When a calculation based on the expression (1) is executed, the inside diameters of the first and second inner races 2 a, 2 b and the outside diameter of the cylindrical surface portion 10, which are both values related to the interferences Δd_ia, Δd_ib, may be substituted, respectively, by design values thereof which are designed for the wheel supporting bearing assembly, or representative values are measured by sampling for each production lot and the representative values so measured may be substituted therefor. In reality, however, the inside diameters of the first and second inner races 2 a, 2 b and the outside diameter of the cylindrical surface portion 10 vary within certain ranges, respectively. Due to this, the reduction amount Δδ_acan be obtained accurately by measuring the inside diameters of the first and second inner races 2 a, 2 b and the outside diameter of the cylindrical surface portion 10 for each wheel supporting bearing assembly to be actually assembled so that the relevant values in the expression are substituted by actually measured values rather than by the design values or representative values. Then, in the event of the embodiment, values actually measured for each wheel supporting bearing assembly to be actually assembled are used for the calculation so as to obtain the reduction amount Δδ_aaccurately. Note that a relationship between the Δd_ia, Δd_iband the reduction amount Δδ_ais obtained not only from a relationship between the expression (1) and the expression (2) but also from an experimental formula which is obtained in advance by verifying the relationship therebetween in an experimental fashion. The reduction amount Δδ_adue to the fitting of the inner races on the hub can be obtained more accurately by obtaining the experimental formula like this.

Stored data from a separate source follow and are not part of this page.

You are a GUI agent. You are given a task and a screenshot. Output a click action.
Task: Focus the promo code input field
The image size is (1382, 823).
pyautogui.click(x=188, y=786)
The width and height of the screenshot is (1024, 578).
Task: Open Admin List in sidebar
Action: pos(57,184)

When a proper value for the axial internal clearance in the double-row bearing unit in the state resulting before the first and second inner races 2 a, 2 b are fitted on the cylindrical surface portion 10 with interferences is determined in the way described above, then, the individual parts which make up the wheel supporting bearing assembly are assembled together. To this end, in the event of the embodiment, a standard spacer 27 (not shown) is prepared which has the same basic construction as that of the spacer 27 which makes up the wheel supporting bearing assembly and whose axial dimension is known. In addition, firstly, by using this standard spacer in place of the spacer 27 (by holding the standard spacer between the first and second inner races 2 a, 2 b), the double-row bearing unit (a unit made up by assembling together the outer race 1, the inner races 2 a, 2 b, the tapered rollers 3, 3 and the spacer 27 with the hub 4 a excluded in FIG. 1) is then assembled. Then, the axial internal clearance in the double-row bearing unit so made in the state resulting before the first and second inner races 2 a, 2 b, which make up the double-row bearing unit, are fitted on the cylindrical surface portion 10 with interferences (the state in which the double-row bearing unit stands alone) is measured by a known method such as by measuring a relative axial traveling amount between the inner races side and the outer race side. In addition, an axial dimension (a target axial dimension) of the spacer 27 which can make the axial internal clearance existing then be the proper value is determined based on a difference between the measured value and the proper value determined above. Then, the axial dimension of the spacer 27 is finished to the target axial dimension by carrying out cutting work and/or grinding work on end faces of the spacer 27. Note that the aforesaid heat treatment is applied to the spacer 27 in advance as required.
Following this, the standard spacer is removed from the double-row bearing unit which is made up using this standard spacer in the way described above, and then, the double-row bearing unit is reassembled using the spacer 27 which is finished to the target axial dimension in the way described above in place of the standard spacer. The reassembling work of the double-row bearing unit like this can easily be performed by axially pulling out one of a pair of inner race units which are made up of the first and second inner races 2 a, 2 b, the plurality of tapered rollers 3, 3 and the cages 8, 8 from the double-row bearing unit which is made up using the standard spacer, replacing the standard spacer by the spacer 27 in this state and thereafter reinserting the inner race unit that is pulled out so as to be located inside the outer race 1.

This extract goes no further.